TS: Operators of larger trains certainly have less flexibility on that. But, if you look at a supposedly "oversupplied" market, such as in 2016, nothing got produced which did not find a home. Every supplier operated as much as they possibly could. We in the LNG space have had the good fortune that we have not had to experience shutdowns yet, maybe it will come in time.

PE: And you may be better future-proofed for that?

TS: That is certainly a possibility. But I am hoping that, in my career, I will not have to see that!

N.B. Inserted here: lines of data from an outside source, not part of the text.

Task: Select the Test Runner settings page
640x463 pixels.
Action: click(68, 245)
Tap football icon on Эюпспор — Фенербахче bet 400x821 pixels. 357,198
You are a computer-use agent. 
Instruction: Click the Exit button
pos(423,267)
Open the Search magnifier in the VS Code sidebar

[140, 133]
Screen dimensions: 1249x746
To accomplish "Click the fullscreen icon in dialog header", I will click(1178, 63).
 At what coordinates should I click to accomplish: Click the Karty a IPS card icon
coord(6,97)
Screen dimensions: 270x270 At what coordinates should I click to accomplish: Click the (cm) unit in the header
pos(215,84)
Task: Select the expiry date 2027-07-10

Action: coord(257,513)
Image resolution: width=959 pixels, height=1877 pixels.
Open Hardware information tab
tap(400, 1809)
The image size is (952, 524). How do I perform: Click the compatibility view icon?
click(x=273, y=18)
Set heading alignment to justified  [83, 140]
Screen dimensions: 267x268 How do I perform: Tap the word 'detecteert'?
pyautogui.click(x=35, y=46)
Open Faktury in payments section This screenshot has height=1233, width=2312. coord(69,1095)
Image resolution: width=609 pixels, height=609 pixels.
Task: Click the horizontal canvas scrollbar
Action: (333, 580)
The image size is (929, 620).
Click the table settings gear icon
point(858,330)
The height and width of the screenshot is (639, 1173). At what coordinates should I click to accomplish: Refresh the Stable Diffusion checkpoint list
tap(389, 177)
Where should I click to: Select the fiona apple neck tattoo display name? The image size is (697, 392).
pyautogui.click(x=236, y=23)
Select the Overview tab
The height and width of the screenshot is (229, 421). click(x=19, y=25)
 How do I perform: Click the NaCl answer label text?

PE: What is the timing on phases?

TS: The EPC contract is in four phases. It is a 27.6mn-t/yr facility, 11mn t/yr for the first phase and 5.5mn t/yr for each of the three subsequent phases. Each plant has four turbines and four liquefaction units and every six-to-nine months a new one will come on.

PE: What are the requirements for taking FID in the first half of 2019?

TS: We have to get our Ferc order, that is first and foremost. That is usually within 90 days of our final environmental impact statement, so the clock is on for that. And obviously we have to finish the commercialisation of the project, which is ongoing and going pretty well. Narrowing the field has been a process. It is not like signing a set of almost identical SPAs, barring a slight discrepancy in price or a first-mover discount.

This is a group of people investing together, bringing everyone along has been a complex yet fulfilling process. But it is coming towards the end, we are circling a good group. We are very pleased at how it is now coming together.